--- Fragmento elegido ---

Misterio y leyenda de las hurdes

LOS HURDANOS SON DESCENDIENTES DE REYES

"Adiós Duque y adios Alba;
que voy como Clicie nueva
adonde mi sol me lleva,
pues por amor me salva;
adiós, Tormes, que en presencia
de mi amor supiste tanto;
pues creciste con mi llanto,
mengua ahora en mi ausencia".

Con estas palabras, Brianda se despide de su hasta en­tonces morada. Ha bajado descolgada por un cordel, para caer en brazos de su amante y oculto esposo, don Juan.
A pesar de ir vestida de hombre no puede ocultar su singular belleza.
Ella es una de las damas selectas que sirven a la Du­quesa de Alba. Don Fernando de Toledo, el primer Du­que, la va a entregar muy pronto como esposa a don Ra­miro Lara, uno de sus más apreciados caballeros, criado desde pequeño con singular cariño, en la propia Casa Ducal.
Pero don Juan, también de los criados de la egregia Casa, ha descubierto antes, las excelencias de esta sin­gular mujer. Sin permiso de su Señor, para que nadie se le oponga, se ha casado en secreto con ella.
Una sola persona conoce los hechos, Mendo de Al­mendárez, sirviente como él, pero íntimo en la amistad que los une.
Un casamiento en aquellas condiciones significaba la caída en desgracia, y no existía otra solución que esca­par del castigo.
A finales del siglo XV. Los Reyes Católicos están pre­parando el asalto a los últimos baluartes moros en tierras españolas.

--- Lista de entradas ---
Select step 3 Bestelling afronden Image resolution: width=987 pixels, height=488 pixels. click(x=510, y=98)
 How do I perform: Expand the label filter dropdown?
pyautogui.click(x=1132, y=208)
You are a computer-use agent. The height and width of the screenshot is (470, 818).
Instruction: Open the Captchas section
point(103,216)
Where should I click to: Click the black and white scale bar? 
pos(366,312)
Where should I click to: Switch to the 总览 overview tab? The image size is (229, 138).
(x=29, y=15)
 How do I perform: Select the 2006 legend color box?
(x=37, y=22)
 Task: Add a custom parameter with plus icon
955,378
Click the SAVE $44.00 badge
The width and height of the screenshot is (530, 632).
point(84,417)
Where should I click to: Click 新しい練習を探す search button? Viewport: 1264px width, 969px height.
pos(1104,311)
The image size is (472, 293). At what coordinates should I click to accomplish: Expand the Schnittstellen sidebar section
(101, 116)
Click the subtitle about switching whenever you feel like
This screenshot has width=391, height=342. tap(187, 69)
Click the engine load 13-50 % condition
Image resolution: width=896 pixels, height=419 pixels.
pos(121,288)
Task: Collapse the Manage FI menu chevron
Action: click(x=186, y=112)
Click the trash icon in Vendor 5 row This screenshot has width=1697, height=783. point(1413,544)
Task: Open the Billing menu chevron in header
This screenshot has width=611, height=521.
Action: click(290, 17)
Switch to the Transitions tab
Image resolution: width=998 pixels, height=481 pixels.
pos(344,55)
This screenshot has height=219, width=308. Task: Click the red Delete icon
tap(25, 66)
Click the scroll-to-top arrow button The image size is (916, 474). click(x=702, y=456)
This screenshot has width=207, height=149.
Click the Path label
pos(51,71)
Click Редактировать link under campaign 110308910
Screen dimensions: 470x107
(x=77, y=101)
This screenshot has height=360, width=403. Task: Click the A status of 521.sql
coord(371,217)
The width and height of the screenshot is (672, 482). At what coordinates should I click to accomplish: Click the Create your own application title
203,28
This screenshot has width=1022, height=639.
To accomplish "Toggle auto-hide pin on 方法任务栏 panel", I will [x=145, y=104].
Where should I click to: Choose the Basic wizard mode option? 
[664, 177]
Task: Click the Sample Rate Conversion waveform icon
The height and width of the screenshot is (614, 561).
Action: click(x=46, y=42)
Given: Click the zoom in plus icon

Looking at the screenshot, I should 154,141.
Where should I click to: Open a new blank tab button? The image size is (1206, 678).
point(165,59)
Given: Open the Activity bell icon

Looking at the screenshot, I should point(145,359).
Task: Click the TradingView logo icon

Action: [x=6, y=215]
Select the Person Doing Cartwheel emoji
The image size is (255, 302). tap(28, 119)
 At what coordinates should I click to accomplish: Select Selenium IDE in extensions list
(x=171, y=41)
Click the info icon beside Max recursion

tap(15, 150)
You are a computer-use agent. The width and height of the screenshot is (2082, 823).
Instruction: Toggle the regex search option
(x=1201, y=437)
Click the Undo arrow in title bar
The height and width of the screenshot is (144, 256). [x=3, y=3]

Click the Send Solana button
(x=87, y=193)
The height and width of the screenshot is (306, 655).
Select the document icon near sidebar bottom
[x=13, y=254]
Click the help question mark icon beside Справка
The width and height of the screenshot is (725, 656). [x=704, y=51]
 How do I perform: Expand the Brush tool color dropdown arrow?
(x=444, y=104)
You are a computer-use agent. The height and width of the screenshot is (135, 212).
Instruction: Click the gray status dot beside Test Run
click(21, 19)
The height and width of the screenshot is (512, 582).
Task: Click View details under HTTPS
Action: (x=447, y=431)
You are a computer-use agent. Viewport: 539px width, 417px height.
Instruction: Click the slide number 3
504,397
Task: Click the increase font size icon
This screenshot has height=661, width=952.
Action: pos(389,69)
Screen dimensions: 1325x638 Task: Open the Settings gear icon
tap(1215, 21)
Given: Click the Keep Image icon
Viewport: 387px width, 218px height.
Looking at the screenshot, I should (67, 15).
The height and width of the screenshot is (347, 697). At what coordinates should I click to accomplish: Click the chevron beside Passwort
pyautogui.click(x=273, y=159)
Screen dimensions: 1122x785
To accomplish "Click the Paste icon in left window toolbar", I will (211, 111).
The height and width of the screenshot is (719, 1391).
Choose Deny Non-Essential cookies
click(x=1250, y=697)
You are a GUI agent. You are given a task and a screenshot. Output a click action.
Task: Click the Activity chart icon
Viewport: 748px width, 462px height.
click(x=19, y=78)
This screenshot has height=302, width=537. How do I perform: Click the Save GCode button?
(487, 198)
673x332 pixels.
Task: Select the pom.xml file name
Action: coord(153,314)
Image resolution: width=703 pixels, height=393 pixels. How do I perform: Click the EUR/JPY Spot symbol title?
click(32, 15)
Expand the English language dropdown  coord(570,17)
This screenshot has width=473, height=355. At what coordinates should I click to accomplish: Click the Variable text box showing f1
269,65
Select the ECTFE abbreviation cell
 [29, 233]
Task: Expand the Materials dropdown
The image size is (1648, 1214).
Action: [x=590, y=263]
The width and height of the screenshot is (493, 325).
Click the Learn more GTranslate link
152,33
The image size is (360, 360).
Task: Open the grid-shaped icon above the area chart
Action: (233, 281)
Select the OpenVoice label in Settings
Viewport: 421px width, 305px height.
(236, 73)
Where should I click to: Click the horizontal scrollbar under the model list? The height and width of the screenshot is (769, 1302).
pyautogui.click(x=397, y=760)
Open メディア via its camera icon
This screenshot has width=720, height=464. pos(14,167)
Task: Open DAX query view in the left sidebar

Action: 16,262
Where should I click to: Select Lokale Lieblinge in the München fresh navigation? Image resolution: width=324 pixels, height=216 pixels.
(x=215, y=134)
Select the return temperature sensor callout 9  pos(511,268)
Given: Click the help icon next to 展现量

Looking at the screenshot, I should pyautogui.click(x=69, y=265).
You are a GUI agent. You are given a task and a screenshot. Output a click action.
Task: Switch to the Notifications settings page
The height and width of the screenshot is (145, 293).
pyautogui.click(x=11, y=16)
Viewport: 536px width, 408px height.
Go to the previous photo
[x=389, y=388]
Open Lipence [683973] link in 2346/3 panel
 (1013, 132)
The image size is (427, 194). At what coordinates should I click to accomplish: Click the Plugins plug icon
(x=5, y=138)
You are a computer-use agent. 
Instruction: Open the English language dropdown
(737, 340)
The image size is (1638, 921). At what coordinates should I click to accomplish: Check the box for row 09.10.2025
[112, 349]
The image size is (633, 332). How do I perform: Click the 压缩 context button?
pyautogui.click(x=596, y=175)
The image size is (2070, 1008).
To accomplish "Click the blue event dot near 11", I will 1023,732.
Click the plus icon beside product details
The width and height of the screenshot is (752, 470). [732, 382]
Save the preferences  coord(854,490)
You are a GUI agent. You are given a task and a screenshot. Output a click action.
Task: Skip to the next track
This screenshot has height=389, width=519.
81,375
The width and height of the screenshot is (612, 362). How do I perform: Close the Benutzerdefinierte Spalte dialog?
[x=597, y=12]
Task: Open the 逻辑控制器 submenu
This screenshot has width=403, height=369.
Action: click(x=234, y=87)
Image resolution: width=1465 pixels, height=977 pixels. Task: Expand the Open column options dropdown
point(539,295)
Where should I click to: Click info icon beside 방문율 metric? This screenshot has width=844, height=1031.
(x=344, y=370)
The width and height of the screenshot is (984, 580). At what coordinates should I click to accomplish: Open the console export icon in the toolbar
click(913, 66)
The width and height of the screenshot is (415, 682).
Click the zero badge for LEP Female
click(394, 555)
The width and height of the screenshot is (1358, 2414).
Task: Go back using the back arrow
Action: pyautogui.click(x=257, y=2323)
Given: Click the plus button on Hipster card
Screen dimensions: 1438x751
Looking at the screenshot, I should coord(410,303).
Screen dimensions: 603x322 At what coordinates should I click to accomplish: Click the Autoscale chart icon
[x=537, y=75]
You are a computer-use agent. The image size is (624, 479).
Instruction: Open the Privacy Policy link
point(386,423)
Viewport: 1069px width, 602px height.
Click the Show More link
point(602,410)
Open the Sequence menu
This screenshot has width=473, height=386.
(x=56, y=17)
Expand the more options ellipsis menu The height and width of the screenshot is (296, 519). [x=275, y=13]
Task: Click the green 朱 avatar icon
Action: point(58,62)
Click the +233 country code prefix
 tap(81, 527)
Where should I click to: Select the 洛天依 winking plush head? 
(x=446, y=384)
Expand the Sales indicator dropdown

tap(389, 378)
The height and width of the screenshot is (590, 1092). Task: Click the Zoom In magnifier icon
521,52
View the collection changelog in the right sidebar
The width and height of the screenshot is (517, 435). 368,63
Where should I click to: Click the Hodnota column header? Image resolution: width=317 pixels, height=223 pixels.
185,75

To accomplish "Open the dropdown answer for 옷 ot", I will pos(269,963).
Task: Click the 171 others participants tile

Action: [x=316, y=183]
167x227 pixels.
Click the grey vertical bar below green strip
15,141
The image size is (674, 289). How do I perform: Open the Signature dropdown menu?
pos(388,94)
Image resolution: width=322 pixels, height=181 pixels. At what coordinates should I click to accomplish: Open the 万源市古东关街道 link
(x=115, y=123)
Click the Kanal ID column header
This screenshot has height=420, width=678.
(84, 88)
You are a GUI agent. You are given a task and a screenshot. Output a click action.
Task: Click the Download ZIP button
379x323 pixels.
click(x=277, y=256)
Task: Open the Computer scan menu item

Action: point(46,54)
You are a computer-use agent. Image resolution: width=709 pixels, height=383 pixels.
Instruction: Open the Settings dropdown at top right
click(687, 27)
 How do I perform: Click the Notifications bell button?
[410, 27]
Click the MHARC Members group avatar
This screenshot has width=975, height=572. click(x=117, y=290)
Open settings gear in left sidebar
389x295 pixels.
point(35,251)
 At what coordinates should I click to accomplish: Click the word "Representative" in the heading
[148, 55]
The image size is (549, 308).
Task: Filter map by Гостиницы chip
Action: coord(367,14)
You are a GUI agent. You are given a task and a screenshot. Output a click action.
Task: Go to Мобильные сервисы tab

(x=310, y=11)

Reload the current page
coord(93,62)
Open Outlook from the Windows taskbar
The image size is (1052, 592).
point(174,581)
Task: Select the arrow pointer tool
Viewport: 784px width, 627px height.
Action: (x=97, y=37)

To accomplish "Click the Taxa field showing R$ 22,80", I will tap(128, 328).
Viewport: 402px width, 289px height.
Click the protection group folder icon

--- Qué hacer ---
Continúa el relato sobre la leyenda de Las Hurdes a partir de la frase que habla de los Reyes Católicos.

--- Resultado ---
Ya han rogado a los Duques de Alba, como señores de la villa, el cambio de nombre de la Granada extreme­ña por el de Granadilla.
El empeño está decidido, y los propios Reyes dirigi­rán la campaña en tierras de Andalucía.
El gobierno de Castilla queda en manos de la casa:
"Duque de Alba, mi primo, yo me parto a Granada: en tanto que os ordeno otra cosa, es mi voluntad que quedéis en el gobierno de Castilla con el título de Vi­rrey; que los caballeros como vos, tanto pelean gober­nando los vasallos como venciendo los enemigos.
Partid luego a la corte, que tengo que hablaros en mi partida, y encomendadme a la Duquesa.
Dios os guarde. EL REY".
Parece, pues, una locura imaginar que dos jóvenes enamorados pretendan escapar de la venganza de un tan notable señor.
Pero el amor no conoce fronteras. No se detiene ante peligros. -
Brianda y Juan huyen, huyen sin descanso. Han cru­zado Salva-tierra, Béjar, Jarandilla... Intentan trepar por las empinadas cumbres de la Peña de Francia. Quieren llegar a tierras de Portugal o, en todo caso, a los secretos de una salvaje rinconera escondida en los extremos del ducado, donde reina, a la vez, el misterio, la belleza y la brujería:

"Alza los ojos, verás, Brianda,
peñas que tocan al cielo
y bájalos luego al suelo
y apenas suelo verás.
Que un castaño en aquel valle
paréceme pequeña flor...
Asperísimas peñas, donde apenas
ha llegado jamás estampa humana,
en cuyas frentes vierte la mañana
escarcha, en vez de flores y azucenas.
Montañas de sombríos y hayas llenas,
último fin de mi esperanza vana,
antigua sierra de tu nieve cana,
castillo que de hielo forma almenas.
Profundos valles de oscuro invierno,
lóbrega habitación, piedras que trae
de su furiosa lluvia el curso eterno.
Que bien puedo decir que amor me trae
a morir entre el cielo y el infierno,
si de vosotros mi esperanza cae".

No pensaron jamás los sencillos amantes en el prota­gonismo que daban comienzo.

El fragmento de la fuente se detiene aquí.